Once you have a strong base and balance of muscle, you can maintain by reducing your total body strength training sessions to twice per week. Now is the time to develop sport specific skills utilizing tiny, but key muscles such as low back and rotator cuff musculature.

This program might include progressing to free weight and cable or theraband as resistance.  Exercises would include leg press, squats, hip abduction and adduction stepping with theraband resistance, standing cable trunk rotations, push ups, planks, U stance training with theraband leg swings, hip extension, trunk rotation and abdominal crunches.
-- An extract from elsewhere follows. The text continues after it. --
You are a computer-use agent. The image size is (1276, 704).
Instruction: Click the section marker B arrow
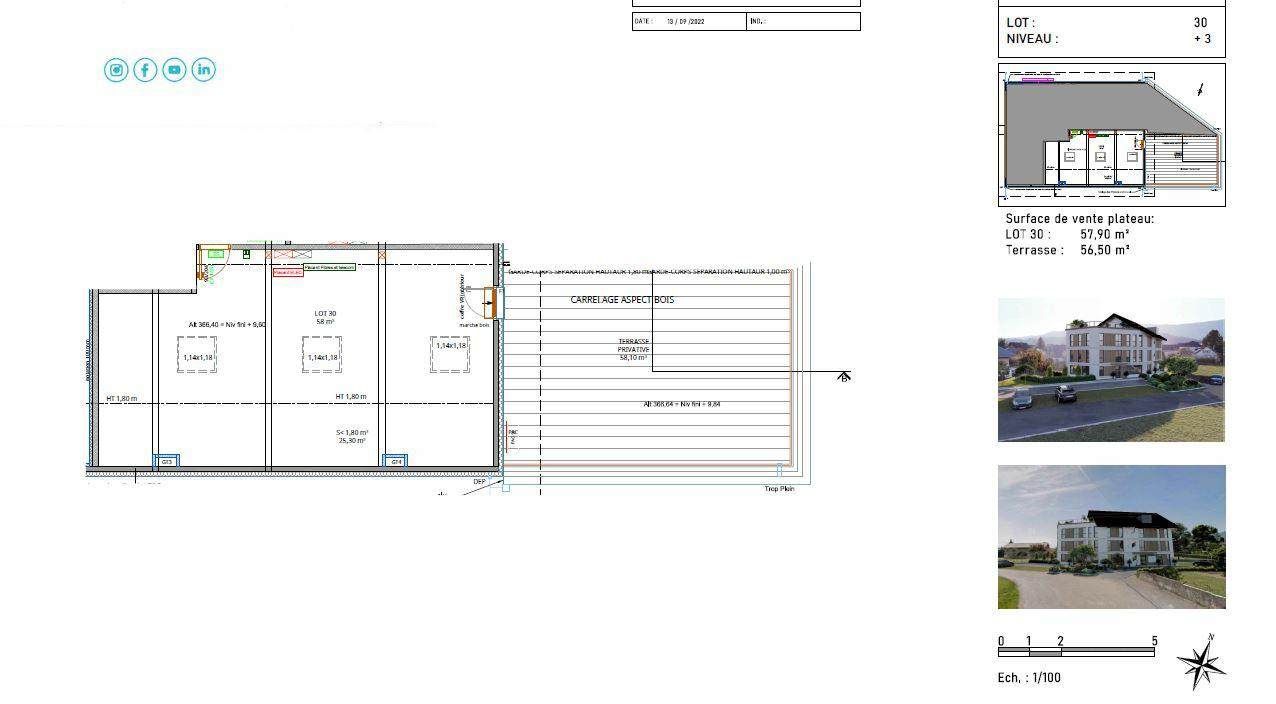(x=844, y=377)
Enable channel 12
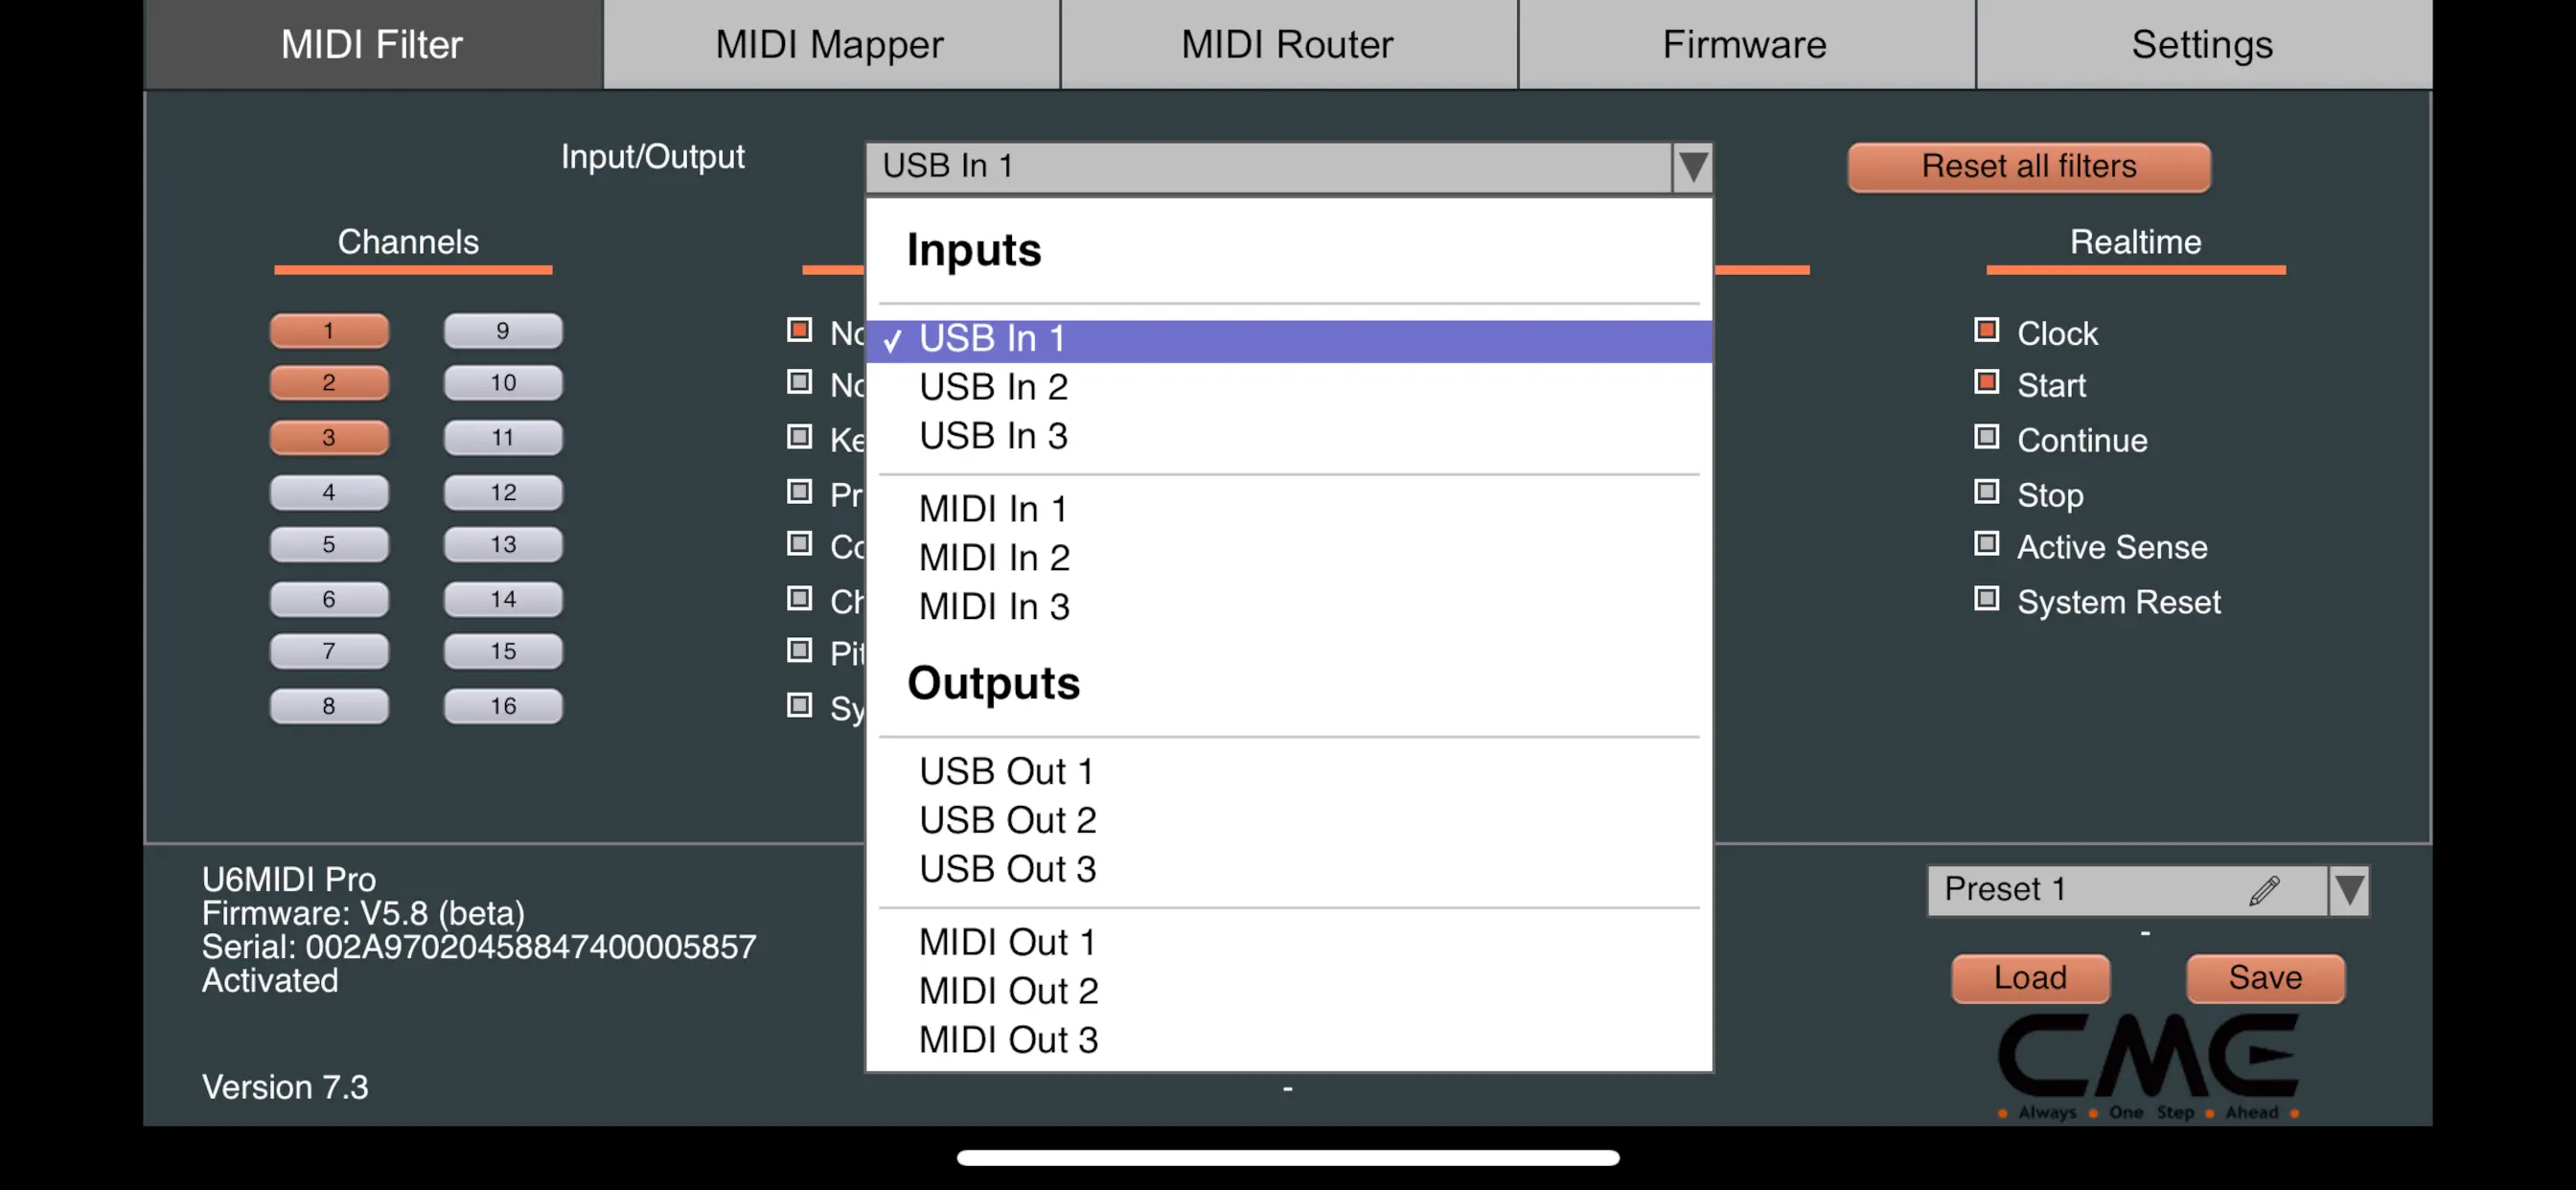The width and height of the screenshot is (2576, 1190). (x=503, y=491)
Practice and Play! To prevent injury after long activity days with multiple rounds, you must take care of the sport specific muscles. Stretching muscles used will aid in not only assist in a better golf swing with a larger range of motion, but injury prevention as well.

The basic flexibility exercises that are relevant to golfers are standing or seated hamstring, lower back, and upper back and shoulder stretches.

These stretches will allow for the ability to play and practice more golf with fewer aches and pains at the 19th hole as well as on off days.